Data:
────────────────

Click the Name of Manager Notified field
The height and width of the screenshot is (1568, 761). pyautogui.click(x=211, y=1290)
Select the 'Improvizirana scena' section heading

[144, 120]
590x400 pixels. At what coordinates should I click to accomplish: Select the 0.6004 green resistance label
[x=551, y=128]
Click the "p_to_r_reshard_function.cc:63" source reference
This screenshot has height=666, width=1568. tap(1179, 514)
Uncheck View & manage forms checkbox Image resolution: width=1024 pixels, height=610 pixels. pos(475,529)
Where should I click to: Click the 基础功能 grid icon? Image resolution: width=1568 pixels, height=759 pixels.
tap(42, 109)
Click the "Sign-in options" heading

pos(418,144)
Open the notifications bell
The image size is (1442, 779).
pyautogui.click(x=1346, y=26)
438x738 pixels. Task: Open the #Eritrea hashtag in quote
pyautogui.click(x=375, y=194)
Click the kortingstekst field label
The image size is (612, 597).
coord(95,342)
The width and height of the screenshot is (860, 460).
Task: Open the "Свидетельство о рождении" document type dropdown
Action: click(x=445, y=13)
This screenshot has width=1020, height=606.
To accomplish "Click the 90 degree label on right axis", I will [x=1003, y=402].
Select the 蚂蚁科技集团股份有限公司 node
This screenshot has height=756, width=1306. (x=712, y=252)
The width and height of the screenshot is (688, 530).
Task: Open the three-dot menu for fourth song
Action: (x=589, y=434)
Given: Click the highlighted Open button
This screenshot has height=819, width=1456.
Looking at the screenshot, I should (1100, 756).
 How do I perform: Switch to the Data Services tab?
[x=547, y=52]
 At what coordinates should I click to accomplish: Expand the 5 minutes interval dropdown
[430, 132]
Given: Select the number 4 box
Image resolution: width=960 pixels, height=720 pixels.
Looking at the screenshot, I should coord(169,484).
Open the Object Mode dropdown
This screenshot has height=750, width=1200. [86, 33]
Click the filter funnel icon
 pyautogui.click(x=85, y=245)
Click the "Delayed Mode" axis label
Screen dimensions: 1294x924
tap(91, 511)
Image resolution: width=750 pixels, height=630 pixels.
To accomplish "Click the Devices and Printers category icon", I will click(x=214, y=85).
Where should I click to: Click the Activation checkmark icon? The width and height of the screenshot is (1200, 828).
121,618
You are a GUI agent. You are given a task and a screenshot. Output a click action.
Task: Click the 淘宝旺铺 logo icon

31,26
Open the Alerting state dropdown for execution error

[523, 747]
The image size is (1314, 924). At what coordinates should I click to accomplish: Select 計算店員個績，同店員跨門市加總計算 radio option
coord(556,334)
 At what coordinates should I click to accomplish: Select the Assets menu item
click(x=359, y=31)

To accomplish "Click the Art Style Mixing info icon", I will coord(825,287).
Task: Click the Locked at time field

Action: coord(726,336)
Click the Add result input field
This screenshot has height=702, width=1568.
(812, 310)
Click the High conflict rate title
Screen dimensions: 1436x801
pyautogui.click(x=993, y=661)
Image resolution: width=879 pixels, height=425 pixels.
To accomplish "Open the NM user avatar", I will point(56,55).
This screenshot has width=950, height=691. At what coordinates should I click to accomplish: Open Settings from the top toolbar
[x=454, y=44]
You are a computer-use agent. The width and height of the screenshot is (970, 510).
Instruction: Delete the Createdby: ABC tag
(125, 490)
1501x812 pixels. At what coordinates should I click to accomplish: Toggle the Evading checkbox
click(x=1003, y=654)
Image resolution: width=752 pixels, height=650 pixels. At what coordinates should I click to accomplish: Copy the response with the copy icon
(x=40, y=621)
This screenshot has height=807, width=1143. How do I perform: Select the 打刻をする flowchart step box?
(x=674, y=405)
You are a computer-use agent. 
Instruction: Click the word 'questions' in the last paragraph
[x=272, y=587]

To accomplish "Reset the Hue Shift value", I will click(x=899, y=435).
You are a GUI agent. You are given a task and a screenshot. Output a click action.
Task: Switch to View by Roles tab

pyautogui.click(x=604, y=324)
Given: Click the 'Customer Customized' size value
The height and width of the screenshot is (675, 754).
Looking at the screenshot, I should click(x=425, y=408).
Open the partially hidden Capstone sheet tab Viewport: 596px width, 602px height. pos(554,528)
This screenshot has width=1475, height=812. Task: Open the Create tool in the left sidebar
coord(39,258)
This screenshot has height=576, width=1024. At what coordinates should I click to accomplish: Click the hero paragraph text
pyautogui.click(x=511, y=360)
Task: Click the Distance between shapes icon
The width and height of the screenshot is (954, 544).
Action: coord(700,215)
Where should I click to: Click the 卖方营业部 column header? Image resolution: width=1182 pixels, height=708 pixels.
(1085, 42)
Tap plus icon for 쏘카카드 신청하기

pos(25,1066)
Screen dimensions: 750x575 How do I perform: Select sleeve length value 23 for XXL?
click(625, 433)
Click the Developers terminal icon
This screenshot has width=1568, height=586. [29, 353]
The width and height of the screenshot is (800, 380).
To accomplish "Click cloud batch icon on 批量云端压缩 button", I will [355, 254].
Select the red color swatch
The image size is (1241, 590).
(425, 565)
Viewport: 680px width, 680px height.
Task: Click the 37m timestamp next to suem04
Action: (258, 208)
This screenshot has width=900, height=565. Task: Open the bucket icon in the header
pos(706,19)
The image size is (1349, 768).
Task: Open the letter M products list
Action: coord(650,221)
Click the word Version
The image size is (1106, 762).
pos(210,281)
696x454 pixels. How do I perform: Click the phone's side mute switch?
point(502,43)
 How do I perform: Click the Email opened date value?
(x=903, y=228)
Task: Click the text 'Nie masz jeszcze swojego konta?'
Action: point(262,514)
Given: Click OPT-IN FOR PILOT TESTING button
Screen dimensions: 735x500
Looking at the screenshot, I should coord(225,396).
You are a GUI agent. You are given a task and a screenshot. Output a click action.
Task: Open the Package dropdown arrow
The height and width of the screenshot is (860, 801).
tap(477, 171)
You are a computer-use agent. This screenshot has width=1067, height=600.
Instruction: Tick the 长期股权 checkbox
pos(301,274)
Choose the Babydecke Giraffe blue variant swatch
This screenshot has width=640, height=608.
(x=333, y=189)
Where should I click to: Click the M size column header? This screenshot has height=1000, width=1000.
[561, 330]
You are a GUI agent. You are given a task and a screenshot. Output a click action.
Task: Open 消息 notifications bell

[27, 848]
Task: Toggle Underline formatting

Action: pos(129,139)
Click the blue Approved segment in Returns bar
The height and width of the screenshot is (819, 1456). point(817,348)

────────────────

Task instructions: Each line holding the word "computer" must be pulled from the records.

Answer to this task:
You are a computer-use agent. The width and height of the screenshot is (970, 510).
You are a computer-use agent. 
You are a computer-use agent. This screenshot has width=1067, height=600.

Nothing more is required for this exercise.